──────── MATERIAL FOR THE TASK
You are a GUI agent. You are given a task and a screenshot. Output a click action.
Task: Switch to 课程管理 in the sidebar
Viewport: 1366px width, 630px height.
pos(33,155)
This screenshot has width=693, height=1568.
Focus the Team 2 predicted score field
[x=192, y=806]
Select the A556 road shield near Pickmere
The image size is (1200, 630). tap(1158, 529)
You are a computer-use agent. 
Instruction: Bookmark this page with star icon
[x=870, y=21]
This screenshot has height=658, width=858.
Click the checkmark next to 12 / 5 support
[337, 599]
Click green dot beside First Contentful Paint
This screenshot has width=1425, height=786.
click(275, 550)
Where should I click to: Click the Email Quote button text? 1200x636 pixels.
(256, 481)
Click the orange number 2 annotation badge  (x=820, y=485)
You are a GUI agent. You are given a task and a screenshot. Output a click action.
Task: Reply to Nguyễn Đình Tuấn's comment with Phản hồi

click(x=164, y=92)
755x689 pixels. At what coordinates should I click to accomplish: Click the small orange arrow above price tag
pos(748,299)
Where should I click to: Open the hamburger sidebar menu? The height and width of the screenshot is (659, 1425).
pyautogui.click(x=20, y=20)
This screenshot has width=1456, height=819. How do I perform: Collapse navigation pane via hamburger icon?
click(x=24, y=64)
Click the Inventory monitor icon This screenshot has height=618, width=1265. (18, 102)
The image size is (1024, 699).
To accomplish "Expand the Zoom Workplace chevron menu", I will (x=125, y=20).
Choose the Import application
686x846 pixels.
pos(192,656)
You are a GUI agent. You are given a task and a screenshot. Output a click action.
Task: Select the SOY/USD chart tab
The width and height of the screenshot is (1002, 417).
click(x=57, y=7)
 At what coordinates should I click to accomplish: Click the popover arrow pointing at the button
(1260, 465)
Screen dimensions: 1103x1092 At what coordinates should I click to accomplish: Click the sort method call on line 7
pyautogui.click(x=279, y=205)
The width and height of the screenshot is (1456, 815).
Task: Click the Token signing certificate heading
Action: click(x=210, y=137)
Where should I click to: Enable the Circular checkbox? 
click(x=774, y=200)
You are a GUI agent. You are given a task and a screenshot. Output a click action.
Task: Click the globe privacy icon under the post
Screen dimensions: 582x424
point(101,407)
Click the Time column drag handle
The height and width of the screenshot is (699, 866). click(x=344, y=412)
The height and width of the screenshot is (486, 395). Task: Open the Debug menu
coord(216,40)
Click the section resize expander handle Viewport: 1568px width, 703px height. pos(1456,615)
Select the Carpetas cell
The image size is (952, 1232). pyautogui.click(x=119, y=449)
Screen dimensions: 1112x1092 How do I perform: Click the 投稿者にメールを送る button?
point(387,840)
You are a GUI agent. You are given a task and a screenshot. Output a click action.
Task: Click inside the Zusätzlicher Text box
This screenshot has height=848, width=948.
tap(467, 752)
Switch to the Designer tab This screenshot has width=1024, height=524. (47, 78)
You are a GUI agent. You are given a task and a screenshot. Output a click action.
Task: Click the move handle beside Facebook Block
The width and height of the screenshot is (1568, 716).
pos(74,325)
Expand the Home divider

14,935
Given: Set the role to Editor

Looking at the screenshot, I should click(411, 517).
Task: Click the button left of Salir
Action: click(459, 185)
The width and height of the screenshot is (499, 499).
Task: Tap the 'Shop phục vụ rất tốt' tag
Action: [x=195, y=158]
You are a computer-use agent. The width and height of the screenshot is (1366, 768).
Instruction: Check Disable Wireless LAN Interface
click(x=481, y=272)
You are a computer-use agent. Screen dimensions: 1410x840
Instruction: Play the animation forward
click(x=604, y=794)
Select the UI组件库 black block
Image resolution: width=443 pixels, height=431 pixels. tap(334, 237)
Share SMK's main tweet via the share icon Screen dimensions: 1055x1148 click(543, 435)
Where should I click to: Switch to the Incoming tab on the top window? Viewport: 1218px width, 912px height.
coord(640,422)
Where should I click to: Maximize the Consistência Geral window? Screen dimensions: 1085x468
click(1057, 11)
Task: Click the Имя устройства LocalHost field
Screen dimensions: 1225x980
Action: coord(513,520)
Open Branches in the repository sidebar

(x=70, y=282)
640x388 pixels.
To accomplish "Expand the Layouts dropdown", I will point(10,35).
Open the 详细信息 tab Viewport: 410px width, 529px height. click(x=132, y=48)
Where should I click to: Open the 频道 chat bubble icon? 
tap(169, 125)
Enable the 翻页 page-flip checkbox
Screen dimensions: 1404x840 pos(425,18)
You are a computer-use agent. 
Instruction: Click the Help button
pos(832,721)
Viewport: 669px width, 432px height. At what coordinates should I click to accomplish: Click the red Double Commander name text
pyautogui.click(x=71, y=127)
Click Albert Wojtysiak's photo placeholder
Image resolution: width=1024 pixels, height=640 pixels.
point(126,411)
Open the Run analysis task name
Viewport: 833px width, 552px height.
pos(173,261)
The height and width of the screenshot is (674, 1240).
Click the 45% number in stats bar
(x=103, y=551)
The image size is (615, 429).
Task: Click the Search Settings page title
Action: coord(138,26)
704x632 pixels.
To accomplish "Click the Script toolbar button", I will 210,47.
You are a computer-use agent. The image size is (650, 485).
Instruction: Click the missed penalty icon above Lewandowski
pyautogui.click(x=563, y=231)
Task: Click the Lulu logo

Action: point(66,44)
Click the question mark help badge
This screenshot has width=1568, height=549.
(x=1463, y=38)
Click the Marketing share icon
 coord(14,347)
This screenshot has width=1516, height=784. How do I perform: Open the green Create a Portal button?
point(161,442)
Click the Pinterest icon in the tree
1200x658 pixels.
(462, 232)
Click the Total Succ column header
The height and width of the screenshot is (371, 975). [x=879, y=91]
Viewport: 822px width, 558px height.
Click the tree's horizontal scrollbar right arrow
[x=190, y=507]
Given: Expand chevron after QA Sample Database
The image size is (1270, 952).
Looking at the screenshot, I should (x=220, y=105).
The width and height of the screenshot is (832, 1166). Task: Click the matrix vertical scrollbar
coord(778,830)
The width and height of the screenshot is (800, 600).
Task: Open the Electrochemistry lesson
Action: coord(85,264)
────────────────
WORK TO COMPLETE: How many lines of the records above contain the word "will"? Reply with the number alone.

EXERCISE SOLUTION: 3